Étoffes

Dans « L’Atelier », Francis Ponge écrit, s’efforçant de penser sur le mode déconstructionniste la singularité de l’espace et du travail de l’artiste : « au risque de crever la notion […], de la détruire en quelque façon, enfin d’en percer le mystère », on en vient à se demander à quelle activité de métamorphose se livre bien celui ou celle qui y vit. Voilà : « l’artiste mue et palpite et s’arrache ses œuvres. Qu’il faut alors considérer comme des peaux. » Peaux de résonances…

L’atelier et la maison de Sophie Visier, en quelque façon fœtaux, se proposent comme un tel lieu d’arrachement et donc de gestation. Avec ceci de très particulier qu’elle procède au dépôt d’empreintes de corps enduits d’argile qui confient à la toile leurs traces inconscientes les plus secrètes, les plus archaïques, oubliées mais pourtant absolument marquantes. Les expériences sensitives passées peuvent alors refaire surface, refont de fait surface, que le sujet l’entende ou non. La toile vient alors recueillir les perceptions et les sensations épidermiques les plus anciennes, jusqu’à leur donner forme, le moi qui s’était constituer par étayage sur la peau de la mère prenant alors une figure et un relief saisissants.

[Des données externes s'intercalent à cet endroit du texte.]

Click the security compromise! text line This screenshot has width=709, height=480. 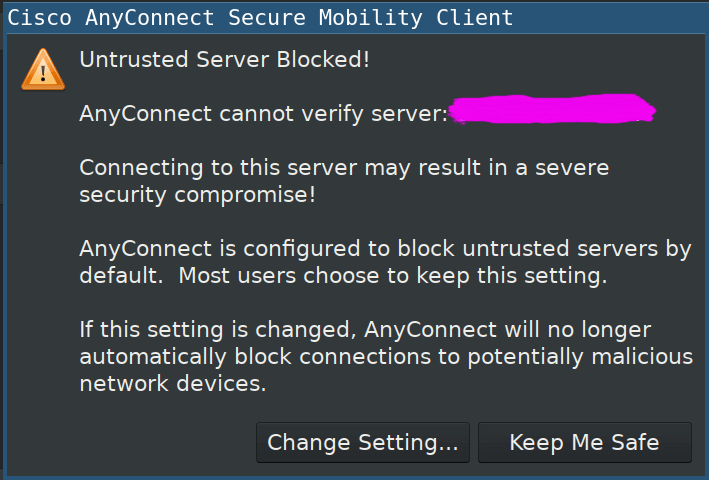tap(197, 195)
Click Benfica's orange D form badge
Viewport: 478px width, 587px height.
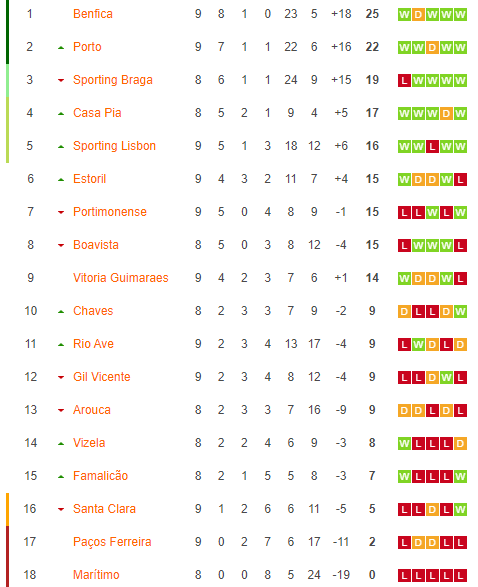pos(418,15)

La peau-toile – holding de l’artiste et du dépositaire – soutient, contient, protège peut-être, en tout cas touche et se trouve nécessairement touchée, donc stimule le corps et le psychisme.L’inscription elle-même retrouve sa dynamique interne, jouant des os et des cendres sans verser dans l’angoisse d’anéantissement.

De la dé-position à l’arrachement – du corps qui abandonner un moment sa peau comme de Sophie qui prépare et offre la toile –, une mutation ou mieux, une muation se tisse, textilité de la mémoire.